(CUPLIKAN DOKUMEN)
────────────────
Lautan Sampah Plastik di Sungai Citarum
Perahu-perahu pemulung beradu cepat memungut sampah plastik dengan kendaraan berat yang terapung di Sungai Citarum. Pemandangan lautan sampah yang selalu berulang.
Perahu-perahu pemulung beradu cepat memungut sampah plastik dengan kendaraan berat yang terapung di Sungai Citarum. Pemandangan lautan sampah yang selalu berulang.
BandungBergerak.id - Perahu-perahu pemulung hilir mudik di atas permukaan sampah yang menutupi seluruh permukaan Sungai Citarum, 12 Juni 2024. Di atas jembatan Batujajar atau warga sekitar menyebutnya jembatan BBS (Babakan Sapan), Kabupaten Bandung, perahu-perahu pemulung terlihat seperti terdampar di tengah tempat pembuangan akhir sampah, tak tampak air sama sekali.
────────────────
(PERINTAH TUGAS) Daftarkan semua nama tempat (sungai, jembatan, dan wilayah) yang disebut dalam cuplikan berita tentang sampah di Sungai Citarum di atas. Data ini tidak diperlukan untuk mengerjakan tugas.

(DATA YANG DISEDIAKAN)
────────────────
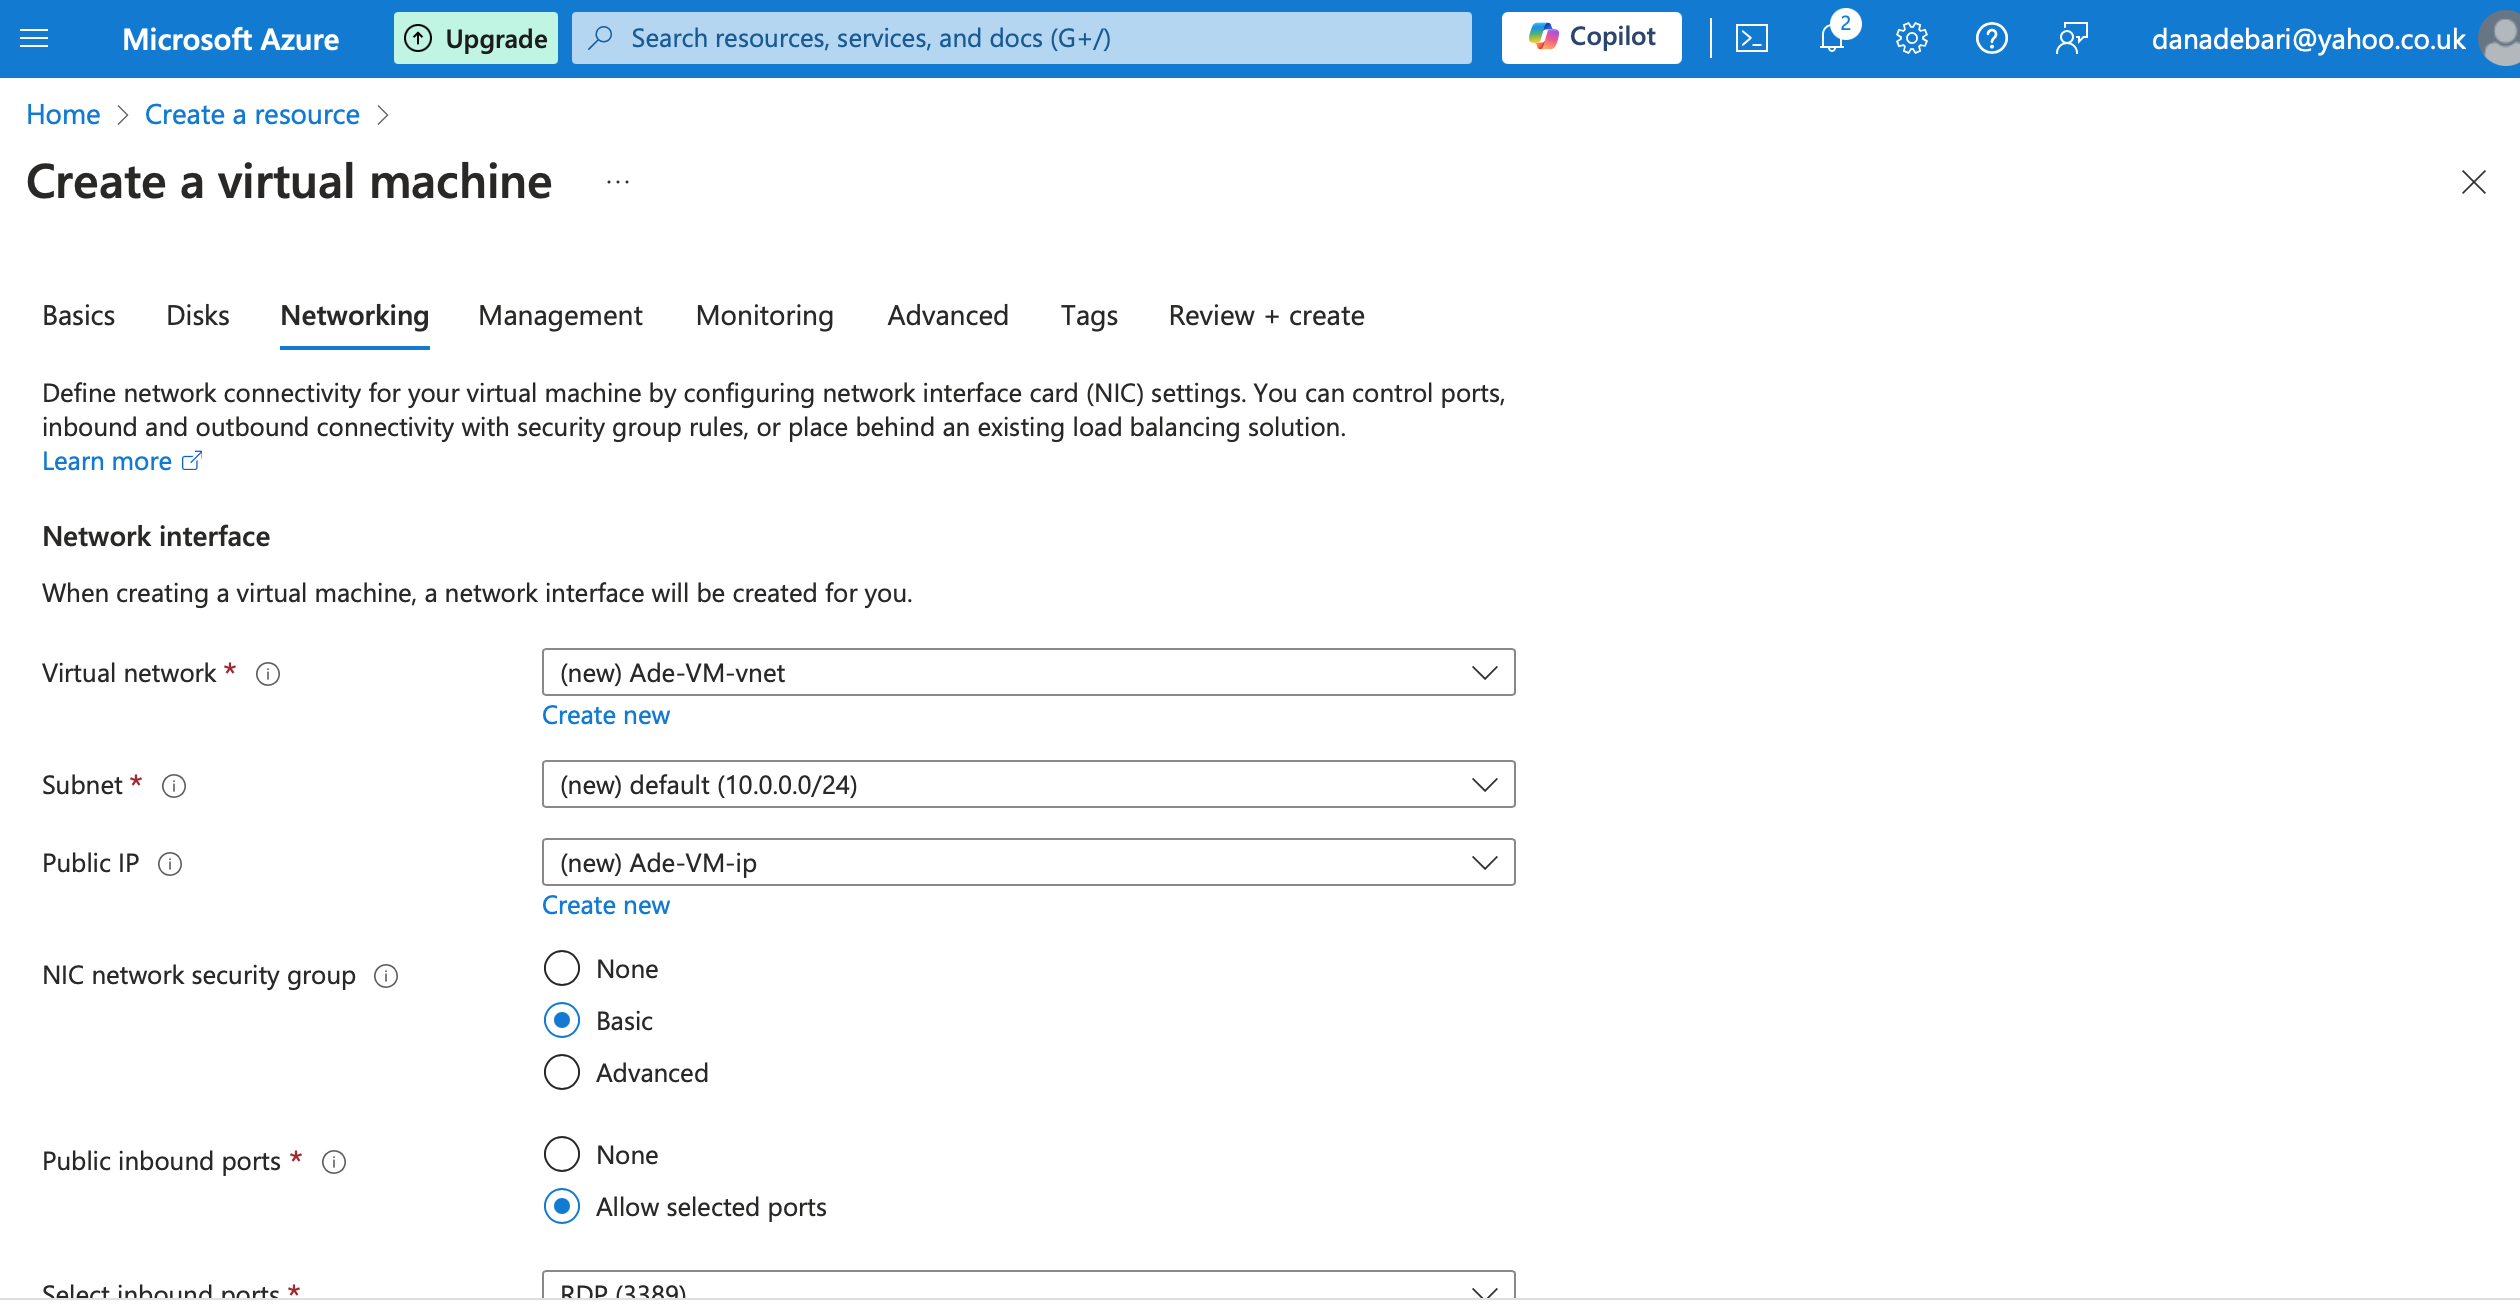
Task: Click the search resources field
Action: [x=1020, y=38]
────────────────
(JAWABAN LATIHAN)
- Sungai Citarum
- Jembatan Batujajar, yang oleh warga sekitar disebut jembatan BBS (Babakan Sapan)
- Kabupaten Bandung